**Task directions:** In the listing below, every line with the word "agent" needs to be copied.

**Source material:**
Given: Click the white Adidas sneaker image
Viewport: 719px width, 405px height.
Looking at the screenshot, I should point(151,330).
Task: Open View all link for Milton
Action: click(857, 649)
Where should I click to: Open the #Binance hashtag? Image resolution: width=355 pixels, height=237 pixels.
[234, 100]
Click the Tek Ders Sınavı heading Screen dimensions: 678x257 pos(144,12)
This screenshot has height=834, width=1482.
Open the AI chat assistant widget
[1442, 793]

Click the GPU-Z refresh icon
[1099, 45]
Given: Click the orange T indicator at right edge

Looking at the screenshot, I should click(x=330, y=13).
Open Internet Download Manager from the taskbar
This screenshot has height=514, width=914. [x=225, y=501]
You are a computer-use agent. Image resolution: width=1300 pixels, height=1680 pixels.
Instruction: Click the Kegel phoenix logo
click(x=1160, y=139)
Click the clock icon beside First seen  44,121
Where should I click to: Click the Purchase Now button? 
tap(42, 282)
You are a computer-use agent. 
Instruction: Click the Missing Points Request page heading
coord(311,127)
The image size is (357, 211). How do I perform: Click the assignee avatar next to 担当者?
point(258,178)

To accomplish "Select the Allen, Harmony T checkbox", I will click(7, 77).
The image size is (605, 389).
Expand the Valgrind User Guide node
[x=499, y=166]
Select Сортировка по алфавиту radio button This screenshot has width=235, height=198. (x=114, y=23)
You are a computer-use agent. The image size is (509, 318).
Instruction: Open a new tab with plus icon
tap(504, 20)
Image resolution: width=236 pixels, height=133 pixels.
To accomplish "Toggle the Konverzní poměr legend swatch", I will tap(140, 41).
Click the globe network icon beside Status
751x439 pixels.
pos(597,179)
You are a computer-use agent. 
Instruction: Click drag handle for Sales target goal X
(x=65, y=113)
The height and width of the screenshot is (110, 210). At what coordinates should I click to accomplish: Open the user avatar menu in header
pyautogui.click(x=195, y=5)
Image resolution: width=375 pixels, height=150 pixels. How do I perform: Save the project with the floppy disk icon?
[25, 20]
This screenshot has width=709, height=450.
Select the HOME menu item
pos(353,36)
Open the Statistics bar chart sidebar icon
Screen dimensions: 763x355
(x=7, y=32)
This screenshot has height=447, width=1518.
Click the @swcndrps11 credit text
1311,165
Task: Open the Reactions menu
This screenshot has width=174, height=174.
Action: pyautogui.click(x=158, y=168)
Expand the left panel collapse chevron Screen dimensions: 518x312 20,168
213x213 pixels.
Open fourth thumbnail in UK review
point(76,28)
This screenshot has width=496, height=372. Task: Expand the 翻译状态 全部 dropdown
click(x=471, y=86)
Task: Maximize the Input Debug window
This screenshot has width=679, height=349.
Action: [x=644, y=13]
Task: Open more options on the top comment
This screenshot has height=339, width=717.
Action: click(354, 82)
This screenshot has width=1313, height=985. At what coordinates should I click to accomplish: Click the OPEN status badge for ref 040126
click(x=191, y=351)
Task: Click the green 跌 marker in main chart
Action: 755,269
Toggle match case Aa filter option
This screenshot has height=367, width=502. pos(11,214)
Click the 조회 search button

**Answer section:**
You are a computer-use agent. Image resolution: width=1300 pixels, height=1680 pixels.
You are a computer-use agent. 
You are a computer-use agent. The image size is (509, 318).
You are a computer-use agent. 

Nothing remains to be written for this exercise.